**TEXT FOR ANALYSIS**
+ + + + + + +

PRE and POST processing around HANA Text Analysis : PDF Table Extraction
With something as powerful as HANA TA, there is an increasing need to do pre and post processing of various elements of a given document.
The first part about such post processing to identify document type is covered in my previous blog: HANA Text Analysis Married to Structured Statistical Models, It’s a Brochure!
So, the scenario under discussion here is the table extraction from a document, say a PDF and make sense out of it for semantic search.
To make things more clear…assume we have table like:
Now, with HANA TA, or in general any natural language processing we cannot set the relationship that Model GX 5 has Power Consumption[kW] of 7.33
So, I got a very good starting point from the blog: http://craiget.com/extracting-table-data-from-pdfs-with-ocr/
Here I had to adjust some bits for windows 64-bit, and had to adjust the cell recognition coding. But with that it was almost ready to be used.

+ + + + + + +

(Stored records)

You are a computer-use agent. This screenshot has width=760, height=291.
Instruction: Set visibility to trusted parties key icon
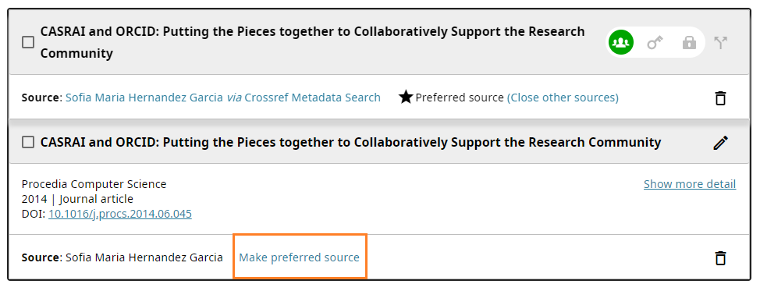[x=655, y=43]
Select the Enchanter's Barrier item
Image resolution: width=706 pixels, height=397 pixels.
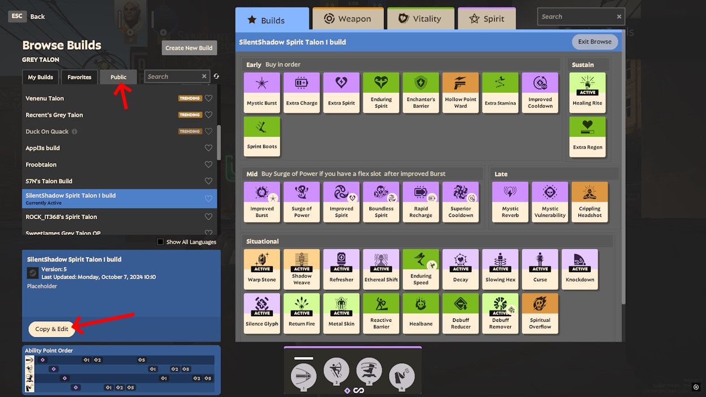pyautogui.click(x=421, y=92)
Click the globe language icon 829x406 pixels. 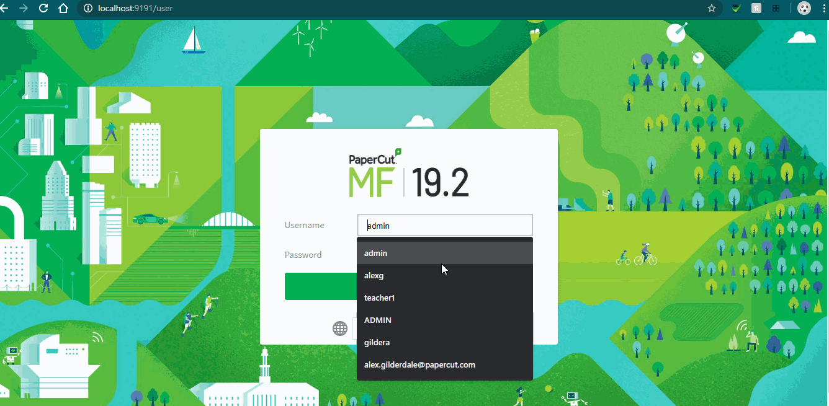pyautogui.click(x=340, y=329)
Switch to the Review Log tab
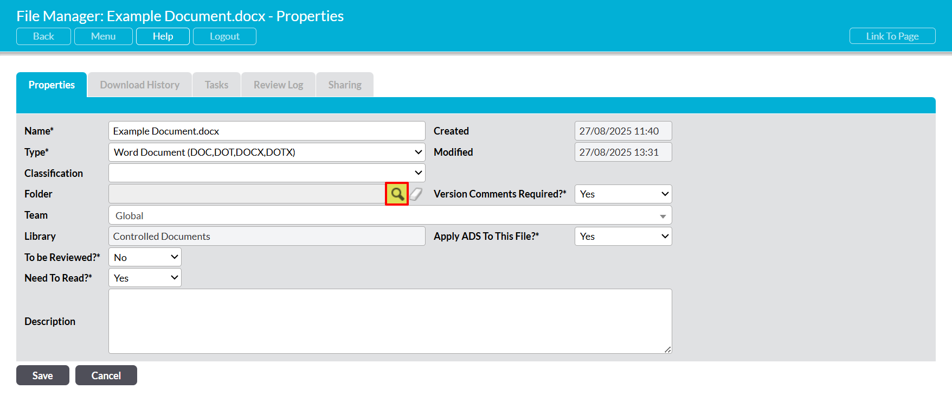The height and width of the screenshot is (395, 952). (x=278, y=85)
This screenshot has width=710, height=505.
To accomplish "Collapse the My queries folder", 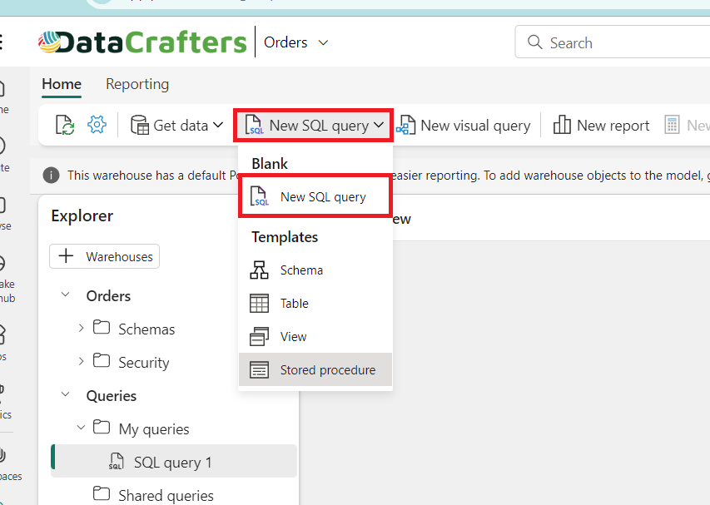I will tap(81, 428).
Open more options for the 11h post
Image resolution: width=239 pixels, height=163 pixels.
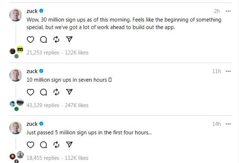point(228,71)
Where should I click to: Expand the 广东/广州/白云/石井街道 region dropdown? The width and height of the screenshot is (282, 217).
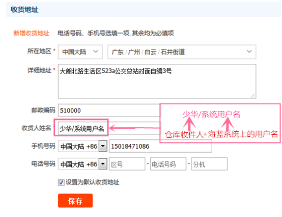(182, 52)

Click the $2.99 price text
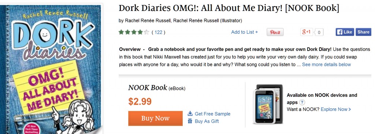[140, 102]
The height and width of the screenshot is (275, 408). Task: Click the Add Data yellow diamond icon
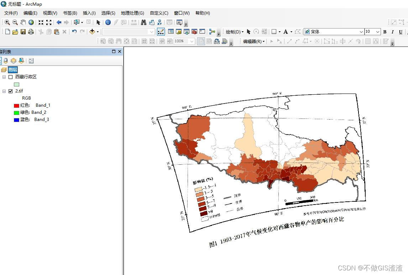click(93, 31)
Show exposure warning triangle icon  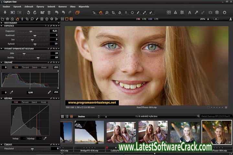[x=175, y=13]
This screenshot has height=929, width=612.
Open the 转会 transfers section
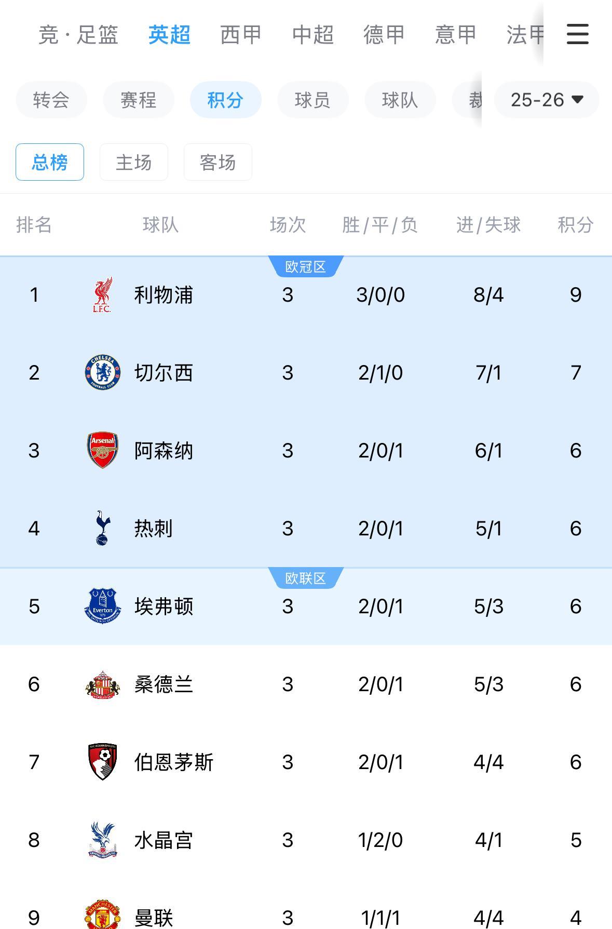(51, 100)
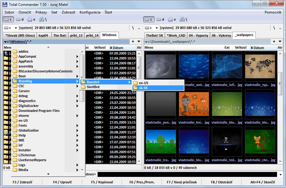The image size is (286, 188).
Task: Select drive d in left drive bar
Action: click(20, 19)
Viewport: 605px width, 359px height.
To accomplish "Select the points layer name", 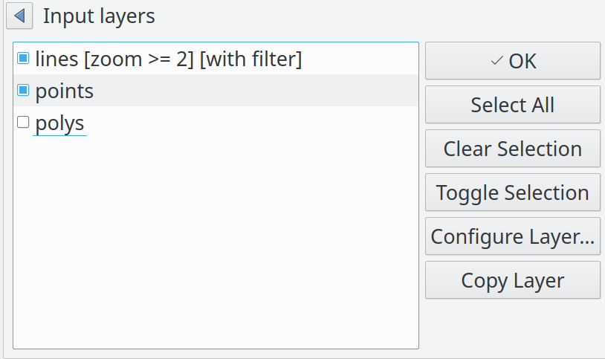I will point(64,91).
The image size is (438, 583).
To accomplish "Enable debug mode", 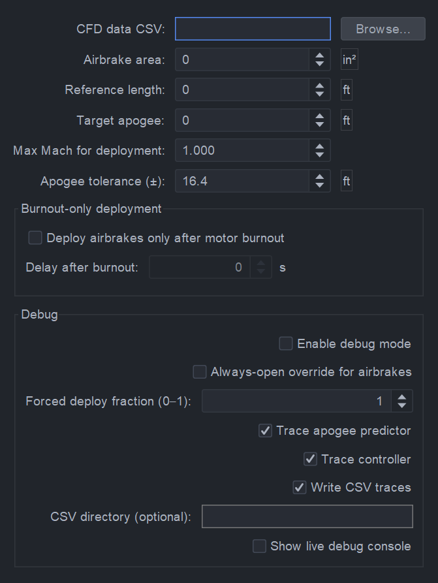I will tap(285, 343).
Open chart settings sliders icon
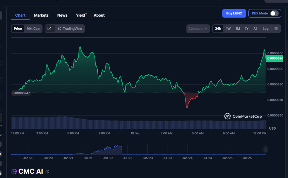 pos(276,29)
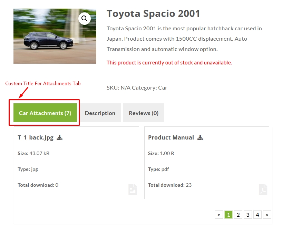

+ + + + + + +

**INSTRUCTIONS**
A - Write out everything in the HANA table extraction post from "PRE and POST processing around" down to "It’s a Brochure!".
B - In the HANA table extraction post, which model is said to have a Power Consumption[kW] of 7.33?
C - Put this sentence from the HANA table extraction post into Spanish: "Here I had to adjust some bits for windows 64-bit, and had to adjust the cell recognition coding."
The listing has no connection to the HANA table extraction post.

**SOLUTIONS TO THE PROBLEMS**
A -
PRE and POST processing around HANA Text Analysis : PDF Table Extraction
With something as powerful as HANA TA, there is an increasing need to do pre and post processing of various elements of a given document.
The first part about such post processing to identify document type is covered in my previous blog: HANA Text Analysis Married to Structured Statistical Models, It’s a Brochure!

B - Model GX 5

C - Aquí tuve que ajustar algunas cosas para Windows de 64 bits, y tuve que ajustar el código de reconocimiento de celdas.